* **ENTRIES SUPPLIED**
☆ ☆ ☆
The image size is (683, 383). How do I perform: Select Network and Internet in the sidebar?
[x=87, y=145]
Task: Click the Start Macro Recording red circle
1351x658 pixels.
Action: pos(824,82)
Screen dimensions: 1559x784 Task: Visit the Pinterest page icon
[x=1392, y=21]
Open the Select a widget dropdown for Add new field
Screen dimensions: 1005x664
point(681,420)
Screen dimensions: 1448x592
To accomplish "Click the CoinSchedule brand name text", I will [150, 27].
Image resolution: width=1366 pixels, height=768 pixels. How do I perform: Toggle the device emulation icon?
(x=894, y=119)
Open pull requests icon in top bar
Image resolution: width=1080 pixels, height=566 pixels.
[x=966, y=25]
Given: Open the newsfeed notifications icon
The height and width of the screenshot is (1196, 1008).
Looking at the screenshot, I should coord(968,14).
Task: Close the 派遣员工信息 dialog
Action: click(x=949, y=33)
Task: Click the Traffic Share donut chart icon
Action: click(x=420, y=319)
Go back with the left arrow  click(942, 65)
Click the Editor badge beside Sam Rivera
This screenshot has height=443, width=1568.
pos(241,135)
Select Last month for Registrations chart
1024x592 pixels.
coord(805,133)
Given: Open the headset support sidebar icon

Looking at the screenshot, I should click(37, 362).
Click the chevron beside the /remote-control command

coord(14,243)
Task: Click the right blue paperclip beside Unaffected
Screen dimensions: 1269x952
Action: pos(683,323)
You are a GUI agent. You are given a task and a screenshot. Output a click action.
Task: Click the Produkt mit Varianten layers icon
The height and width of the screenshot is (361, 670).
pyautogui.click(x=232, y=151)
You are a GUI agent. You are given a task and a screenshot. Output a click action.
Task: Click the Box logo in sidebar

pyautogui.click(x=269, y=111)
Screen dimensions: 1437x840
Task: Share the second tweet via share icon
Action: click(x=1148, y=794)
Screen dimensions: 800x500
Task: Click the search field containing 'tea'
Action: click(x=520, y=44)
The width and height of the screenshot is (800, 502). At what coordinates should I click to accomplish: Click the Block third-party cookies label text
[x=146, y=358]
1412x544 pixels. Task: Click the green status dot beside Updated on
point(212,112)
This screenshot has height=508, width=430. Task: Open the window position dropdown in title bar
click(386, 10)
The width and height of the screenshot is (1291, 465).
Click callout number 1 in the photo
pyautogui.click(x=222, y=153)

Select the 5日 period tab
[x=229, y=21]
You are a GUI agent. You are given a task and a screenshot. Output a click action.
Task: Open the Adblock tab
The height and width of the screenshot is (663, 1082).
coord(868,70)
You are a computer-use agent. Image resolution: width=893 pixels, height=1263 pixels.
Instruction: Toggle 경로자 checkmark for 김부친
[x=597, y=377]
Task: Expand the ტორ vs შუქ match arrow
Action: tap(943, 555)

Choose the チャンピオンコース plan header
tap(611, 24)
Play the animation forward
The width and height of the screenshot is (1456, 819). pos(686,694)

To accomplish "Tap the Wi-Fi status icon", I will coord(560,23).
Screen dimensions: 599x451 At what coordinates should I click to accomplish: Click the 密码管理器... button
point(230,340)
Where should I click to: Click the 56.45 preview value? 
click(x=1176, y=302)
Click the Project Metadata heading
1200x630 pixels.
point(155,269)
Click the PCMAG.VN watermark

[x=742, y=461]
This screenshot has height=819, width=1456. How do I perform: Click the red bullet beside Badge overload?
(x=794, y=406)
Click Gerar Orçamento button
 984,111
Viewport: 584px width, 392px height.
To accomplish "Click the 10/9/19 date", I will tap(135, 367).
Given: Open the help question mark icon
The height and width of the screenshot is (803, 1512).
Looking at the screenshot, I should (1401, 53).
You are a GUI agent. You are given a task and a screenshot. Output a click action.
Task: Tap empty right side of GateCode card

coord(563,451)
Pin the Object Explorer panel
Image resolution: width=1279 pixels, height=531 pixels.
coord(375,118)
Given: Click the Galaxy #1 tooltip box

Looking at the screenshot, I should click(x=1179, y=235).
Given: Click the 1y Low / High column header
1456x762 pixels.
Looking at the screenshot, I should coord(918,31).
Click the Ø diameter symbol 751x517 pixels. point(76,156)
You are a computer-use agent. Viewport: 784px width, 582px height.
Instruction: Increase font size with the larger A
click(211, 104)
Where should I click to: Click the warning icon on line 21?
☆ ☆ ☆
* **WORK REQUIRED**
Copy only the lines in the listing that contain "Viewport".

* **SOLUTION BELOW**
Viewport: 584px width, 392px height.
You are a computer-use agent. Viewport: 784px width, 582px height.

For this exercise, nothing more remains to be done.